Sambatyon
And ink is the name of your spirit
– Abulafia
Even as the flux swelled and rushed headlong
he stared hard at the furious script
of foam, and could have sworn someone had tripped
and scattered the alphabet into the strong
brew of gravel and sand that left him short
of breath, and threw him for a loop, as he bared
his heart to the white waters that flared
and ripped a window to the mind’s retort.
Now he could move on into the open
field, heaven knows how a free fall of words
rained from the skies, or was it a roll-
call of molten sounds that rose unchosen
from his lips – truly a language for the birds,
a tongue lashed to the river’s scroll.
Dwindling on the Sabbath to a crawl
the river that had swallowed its tongue, absurd
as that sounds, now beckoned to us from the cloven
banks, we who’d never seen its scrawl
(and of the unbinding of the soul hadn’t heard)
know only the influx of a few chosen
words that tinkered with the mind for sport.
But when the bolts shot back, no one prepared
us for the light that poured in – a shared
vision furrowed the air, a wrongheaded sort
of rightness that might end in song
shook us to the core as we jumped and skipped
across the riverbed, enthusiasts tricked
out as magi, though not for long.
Gabriel Levin’s third poetry collection, The Maltese Dreambook, features two double sonnets, “Sambatyon” and “Jerome,” both occupying the antepenultimate place in twelve-poem sequences at the beginning and end of the book. Of the two, “Sambatyon” is the more immediately striking. The title refers to the legendary river that rages – in some accounts, churning up boulders, smoke and flame – for six days of the week, but dries up on the Sabbath. According to an Ashkenazi tradition, the Ten Lost Tribes of Israel were exiled beyond the river, and cannot recross it because to do so would be a violation of the Sabbath. Avraham Abulafia, a thirteenth-century Cabbalist, set out to find this legendary watercourse, and the first sonnet depicts him at the end of his journey, standing at the river’s edge. Levin imagines Abulafia seeing the river as a “furious script / of foam,” as if “someone had tripped / and scattered the alphabet” into its waters. This reflects Abulafia’s idiosyncratic form of Cabbala, which focused on the letters of the Hebrew alphabet and particularly those that make up the Tetragrammaton; as Levin puts it in the collection’s title-poem, Abulafiah was:
denounced
as a heretic for treating
the letters of the Divine
Name as a musical scale
to sound His calling.
In the first sonnet’s sestet, however, after he has “bared / his heart to the white waters,” Abulafia is able to cross the river and “move on into the open / field,” as he becomes the conduit of “a roll- / call of molten sounds that rose unchosen / from his lips.”

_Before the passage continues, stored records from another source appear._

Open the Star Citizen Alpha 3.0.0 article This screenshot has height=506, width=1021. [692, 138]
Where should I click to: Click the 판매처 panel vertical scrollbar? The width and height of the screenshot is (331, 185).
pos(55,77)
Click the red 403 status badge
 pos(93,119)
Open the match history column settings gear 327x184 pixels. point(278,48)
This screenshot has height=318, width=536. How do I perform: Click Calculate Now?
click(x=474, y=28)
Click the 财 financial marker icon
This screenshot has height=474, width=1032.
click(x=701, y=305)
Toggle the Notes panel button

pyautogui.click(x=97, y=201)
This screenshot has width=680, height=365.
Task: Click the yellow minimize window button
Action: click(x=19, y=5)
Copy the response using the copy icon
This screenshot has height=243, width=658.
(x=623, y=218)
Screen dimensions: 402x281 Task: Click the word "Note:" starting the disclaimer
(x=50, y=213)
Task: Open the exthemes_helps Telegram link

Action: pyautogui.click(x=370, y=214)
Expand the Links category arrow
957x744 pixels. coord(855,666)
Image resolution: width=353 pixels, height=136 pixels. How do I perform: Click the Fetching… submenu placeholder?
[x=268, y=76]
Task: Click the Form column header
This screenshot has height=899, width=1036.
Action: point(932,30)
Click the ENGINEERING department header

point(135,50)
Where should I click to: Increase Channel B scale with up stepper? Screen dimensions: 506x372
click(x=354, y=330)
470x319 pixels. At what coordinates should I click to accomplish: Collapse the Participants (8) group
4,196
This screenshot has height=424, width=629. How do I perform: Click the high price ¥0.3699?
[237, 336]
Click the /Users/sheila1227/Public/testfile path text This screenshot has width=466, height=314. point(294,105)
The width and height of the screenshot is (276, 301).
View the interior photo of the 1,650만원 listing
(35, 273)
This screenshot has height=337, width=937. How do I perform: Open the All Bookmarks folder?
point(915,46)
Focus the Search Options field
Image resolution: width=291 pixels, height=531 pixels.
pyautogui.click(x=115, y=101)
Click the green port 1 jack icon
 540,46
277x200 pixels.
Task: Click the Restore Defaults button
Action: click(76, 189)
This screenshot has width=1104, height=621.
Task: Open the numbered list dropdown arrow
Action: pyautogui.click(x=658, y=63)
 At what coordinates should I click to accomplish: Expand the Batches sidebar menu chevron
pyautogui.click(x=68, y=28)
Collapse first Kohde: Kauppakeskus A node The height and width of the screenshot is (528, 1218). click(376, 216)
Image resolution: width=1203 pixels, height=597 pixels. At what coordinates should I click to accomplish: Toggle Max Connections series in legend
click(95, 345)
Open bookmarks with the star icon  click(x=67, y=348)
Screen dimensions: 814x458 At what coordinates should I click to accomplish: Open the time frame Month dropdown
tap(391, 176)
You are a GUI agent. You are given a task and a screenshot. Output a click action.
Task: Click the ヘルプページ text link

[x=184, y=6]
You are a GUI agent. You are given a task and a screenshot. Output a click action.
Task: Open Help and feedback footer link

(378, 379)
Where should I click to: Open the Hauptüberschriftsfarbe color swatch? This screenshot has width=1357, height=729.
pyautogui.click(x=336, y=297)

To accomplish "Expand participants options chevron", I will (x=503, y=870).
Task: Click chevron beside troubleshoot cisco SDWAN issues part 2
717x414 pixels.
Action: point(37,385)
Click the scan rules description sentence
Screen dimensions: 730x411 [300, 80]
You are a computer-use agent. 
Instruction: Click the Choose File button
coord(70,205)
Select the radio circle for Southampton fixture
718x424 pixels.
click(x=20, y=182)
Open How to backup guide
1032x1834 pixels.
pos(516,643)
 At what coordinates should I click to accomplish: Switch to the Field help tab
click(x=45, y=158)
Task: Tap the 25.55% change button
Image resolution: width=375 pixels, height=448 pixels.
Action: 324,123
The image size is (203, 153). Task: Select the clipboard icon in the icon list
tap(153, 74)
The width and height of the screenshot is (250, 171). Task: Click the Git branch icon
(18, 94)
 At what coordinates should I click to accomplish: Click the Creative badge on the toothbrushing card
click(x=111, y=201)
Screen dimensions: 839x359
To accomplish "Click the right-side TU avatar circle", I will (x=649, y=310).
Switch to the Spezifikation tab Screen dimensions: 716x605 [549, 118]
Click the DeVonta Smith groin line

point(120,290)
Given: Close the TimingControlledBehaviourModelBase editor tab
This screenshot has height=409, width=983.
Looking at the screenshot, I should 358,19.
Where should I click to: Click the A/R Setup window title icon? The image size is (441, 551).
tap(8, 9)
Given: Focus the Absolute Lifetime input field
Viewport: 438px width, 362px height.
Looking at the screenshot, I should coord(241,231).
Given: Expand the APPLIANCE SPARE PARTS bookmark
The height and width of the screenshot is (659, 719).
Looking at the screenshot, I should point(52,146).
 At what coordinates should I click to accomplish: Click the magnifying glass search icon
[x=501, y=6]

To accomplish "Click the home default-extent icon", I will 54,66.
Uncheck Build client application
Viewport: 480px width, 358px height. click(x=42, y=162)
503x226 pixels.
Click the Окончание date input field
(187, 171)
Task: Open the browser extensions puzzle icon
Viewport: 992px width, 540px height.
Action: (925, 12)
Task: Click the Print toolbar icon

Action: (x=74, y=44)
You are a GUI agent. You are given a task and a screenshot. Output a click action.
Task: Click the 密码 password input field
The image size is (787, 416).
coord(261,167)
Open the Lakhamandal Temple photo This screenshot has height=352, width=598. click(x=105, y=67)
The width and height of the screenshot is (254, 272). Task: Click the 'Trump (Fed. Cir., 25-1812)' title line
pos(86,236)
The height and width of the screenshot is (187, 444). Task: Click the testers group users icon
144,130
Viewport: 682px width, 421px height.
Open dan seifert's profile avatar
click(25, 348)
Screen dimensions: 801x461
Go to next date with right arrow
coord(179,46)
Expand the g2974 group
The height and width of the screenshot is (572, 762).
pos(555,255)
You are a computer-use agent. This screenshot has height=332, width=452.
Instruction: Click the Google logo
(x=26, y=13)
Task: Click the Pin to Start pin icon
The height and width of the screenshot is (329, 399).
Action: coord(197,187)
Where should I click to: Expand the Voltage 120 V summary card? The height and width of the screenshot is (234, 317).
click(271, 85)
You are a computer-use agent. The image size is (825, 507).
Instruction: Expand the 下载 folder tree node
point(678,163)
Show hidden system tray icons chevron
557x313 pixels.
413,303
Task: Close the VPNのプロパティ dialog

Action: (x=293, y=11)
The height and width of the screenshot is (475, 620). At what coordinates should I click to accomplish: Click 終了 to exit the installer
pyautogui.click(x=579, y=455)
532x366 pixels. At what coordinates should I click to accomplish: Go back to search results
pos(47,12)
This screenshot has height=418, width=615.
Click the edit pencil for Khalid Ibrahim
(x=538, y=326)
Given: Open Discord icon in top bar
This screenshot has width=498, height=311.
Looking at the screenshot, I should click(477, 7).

What happens next is the turn that makes this double sonnet unique: Levin stands the form on its head, beginning the second sonnet with the sestet, but retaining the exact rhyme-scheme from the first, creating a mirror-image. The topsy-turvy sonnet leaves Abulafia and his visionary experience behind: “Dwindling on the Sabbath to a crawl,” the river has now “swallowed its tongue,” and the poet, in the company of others (who seem to inhabit the scriptureless world Walter Benjamin identified in the writings of Kafka), knows “only of the influx of a few chosen [i.e. premeditated, non-visionary] / words that tinkered with the mind for sport.” And yet, in the second half of the second sonnet, the poet tells how the river “beckoned to us,” vouchsafing them their own “shared / vision” of “a wrongheaded sort / of rightness that might end in song.” But though they “jumped and skipped / across the riverbed” in Abulafia’s footsteps, Levin ironizes them (and himself among them) in the poem’s final lines, describing them as “enthusiasts tricked / out as magi, though not for long.”
“Perhaps the roses really want to grow, / The vision seriously intends to stay; / If I could tell you, I would let you know,” W.H. Auden wrote. Levin’s double sonnet is an ambiguous, ambivalent comment on visionary experience, which may be dangerous (as most thought of Abulafia, although he certainly lived much of his life in danger) but appears more desperately needed in proportion to its disappearance in a time when words and letters are seen as inert, malleable commodities.
*
Henry King has a Ph.D. from the University of Glasgow. His poems have appeared in numerous journals in print and online, and his essays and reviews feature frequently in PN Review. His blog is henrymking.blogspot.co.uk.
Gabriel Levin was born in France, grew up in the United States, and has lived in Jerusalem since 1972. He has published four collections of poetry and translations from Hebrew, French and Arabic. He is an editor of Ibis Editions, which publishes literature in English from the Levant.
“Sambatyon” is taken from The Maltese Dreambook published by Anvil Press Poetry in 2008.